全日本大学野球選手権(6月9日開幕)の出場校・近大(関西学生)に、頼もしい下級生の主務がいる。昨秋のリーグ戦後に、1年生ながら就任した稲葉陽士(はると)主務(2年)は初の全国大会に臨む。
チームは阪神佐藤輝明内野手(26)以来のNPB入りへ、ドラフト候補の勝田成内野手(4年=関大北陽)、阪上翔也外野手(4年=神戸国際大付)、野間翔一郎外野手(4年=大阪桐蔭)を擁する。試合や取材対応で秋まで大忙しの予感だ。「指導者と選手をつなぐ役割として、信頼される主務になりたい。1人のマネジャーとしても、我を捨てて何よりもチームを優先する憧れの姉のように、頑張ります」。
大阪・堺市出身。控えの内野手だった北陸(福井)では23年春夏に甲子園に出場。春には代打で聖地の土を初めて踏み、夏の初戦は覇者・慶応(神奈川)と対戦した。卒業後は選手以外の立ち位置で野球に携わることを模索。姉さくらさんが昨年までマネジャーを務めた近大に進学した。
同大学は4年生マネジャーが不在の25年度を見越して、マネジャー陣の育成が急務だった。そこで、1年冬に新たな主務として白羽の矢が立った。「初めてのことが多く、戸惑ったり悩むことがありました」。
仕事は多岐にわたる。練習試合の日程調整や来客対応、部費の管理や大学への提出物の申請など。山のようなタスクを日々こなす。 「4年生の選手でも気軽に話せる方が多く、とても助けられています」。今春のリーグ最終戦後、選手は各自で記念撮影を行う中、発注する用具の採寸のため、様子を見ながら選手をつかまえていた。初々しさより、キビキビと仕事をこなしている印象が強い。
社会人野球のパナソニックで選手5年、9年マネジャー経験がある指揮官も一目の信頼を置く。光元一洋監督(50)はこう語る。「稲葉はマネジャーとして志があり、その姿勢はチームマネジメントでも大きく作用します。(下級生ながら)任せたいと決めました。まだ未熟な部分はありますが、今後連盟を代表する人材になってほしいと期待しています」。

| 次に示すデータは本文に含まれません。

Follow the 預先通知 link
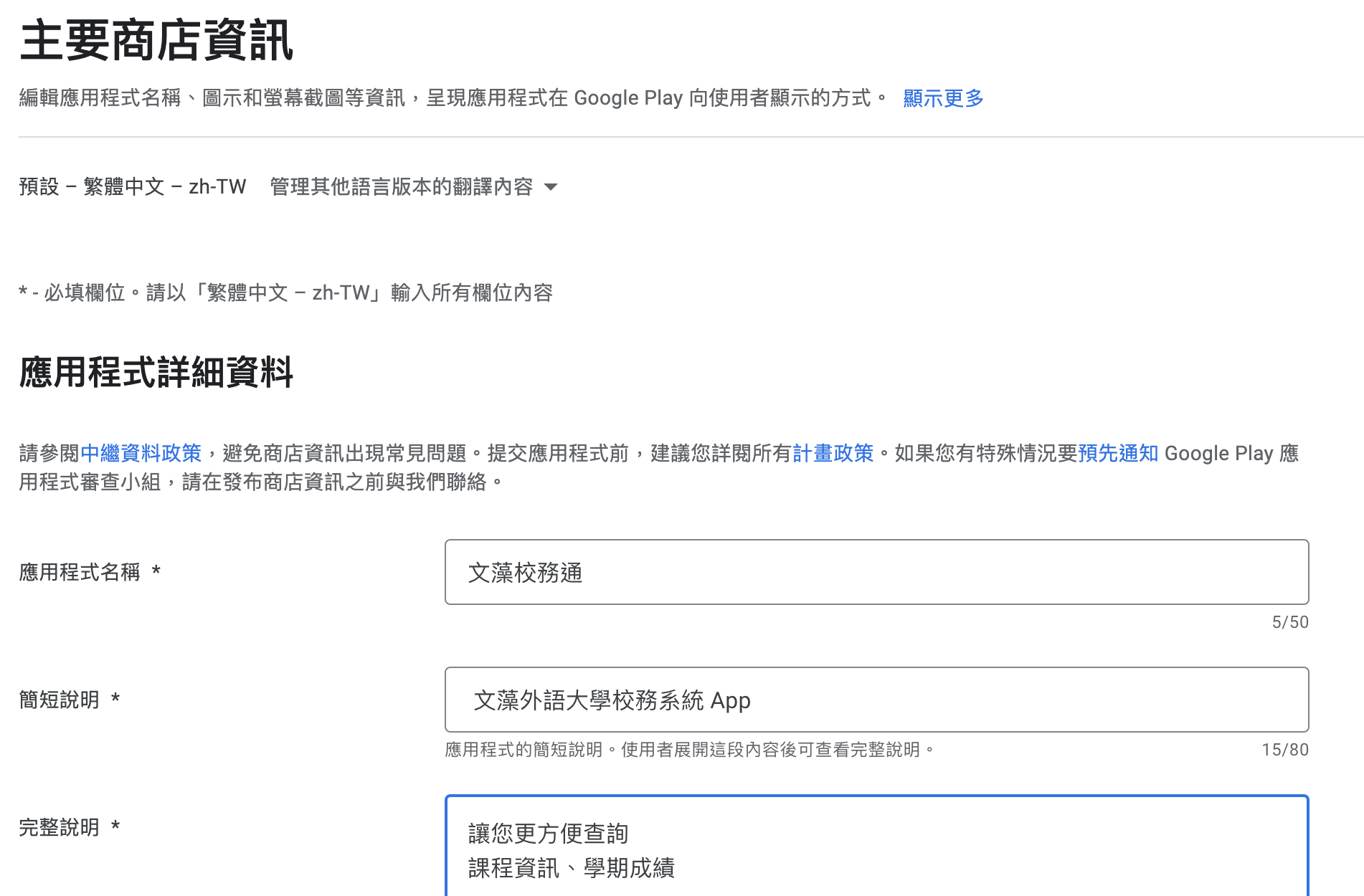Image resolution: width=1364 pixels, height=896 pixels. click(1117, 453)
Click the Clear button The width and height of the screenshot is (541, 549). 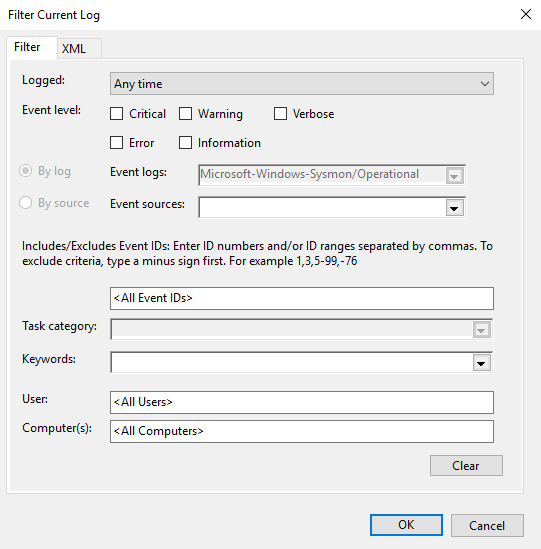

今大会終了後には、20日からわかさスタジアム京都で関西の大学野球各5連盟が参戦する第32回関西オールスター5リーグ対抗戦が始まる。光元監督が関西学生の連盟選抜の監督を務め、そこでも稲葉さんは主務としてベンチ入りする予定だ。
指揮官が期待する2年生主務は試行錯誤の末に、さらに視野を広げてチームを支えていく。【中島麗】(ニッカンスポーツ・コム/野球コラム「野球手帳」)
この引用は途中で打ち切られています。